Miami state Sen. Jose Javier Rodriguez has filed a bill that seeks to address some of the problems Florida experienced in 2018 with mail ballots. SB 1386 would require uniform training for signature verification, allow ballots post-marked by election day to be counted if they arrive at a supervisor’s office no later than 10 days after the election, and provide voters a quicker means of learning about the rejection of their ballot and an opportunity to protest.
But Amber McReynolds, a former Denver election supervisor and current executive director of Vote At Home, says shifting now to a mail-based system would save Florida’s local election offices millions in costs associated with equipment, staffing and training, and help avoid chaos in the future as absentee voting continues to increase.
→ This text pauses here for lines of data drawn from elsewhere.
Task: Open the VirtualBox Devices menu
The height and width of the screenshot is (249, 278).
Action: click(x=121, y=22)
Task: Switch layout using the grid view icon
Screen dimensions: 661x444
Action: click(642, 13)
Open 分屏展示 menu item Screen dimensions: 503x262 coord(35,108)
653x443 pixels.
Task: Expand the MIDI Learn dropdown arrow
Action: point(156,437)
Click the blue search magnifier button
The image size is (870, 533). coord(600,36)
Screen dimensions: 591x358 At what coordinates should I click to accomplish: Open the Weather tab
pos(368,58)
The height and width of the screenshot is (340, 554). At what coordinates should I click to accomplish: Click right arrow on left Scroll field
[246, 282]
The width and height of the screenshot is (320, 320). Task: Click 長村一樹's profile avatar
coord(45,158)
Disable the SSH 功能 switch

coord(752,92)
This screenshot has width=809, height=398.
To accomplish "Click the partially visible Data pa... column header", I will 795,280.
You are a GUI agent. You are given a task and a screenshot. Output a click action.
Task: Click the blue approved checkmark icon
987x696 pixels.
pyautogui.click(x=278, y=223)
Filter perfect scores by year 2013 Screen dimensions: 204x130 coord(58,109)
McReynolds says Colorado spent “one-tenth” of what it would have otherwise spent on new machines when it came time to upgrade voting equipment. Even then, McReynolds said that in Denver she had a staff of 2,500 in 2008. By 2016, it was 700.
McReynolds now spends her time crisscrossing the country, talking to election supervisors and campaigns about mail ballots, which she says are more “customer” friendly. McReynolds calls it “ballot delivery,” since most ballots are actually dropped off at secure boxes in grocery stores and at drive-thrus.
She believes it’s the future of American elections, even if it’s unlikely this year that Florida lawmakers will consider a move to an all-mail election.
“I think for Florida to get past the ghost of 2000 or the issues that happened this past year, they really need to dig down and say ‘What problems are we trying to solve here?’ ” said McReynolds. “ ‘How can we solve them most effectively?’ ”
This article has been updated to include mention of SB 1386, which was filed Feb. 27 and seeks to improve the way the state verifies and rejects mail ballots.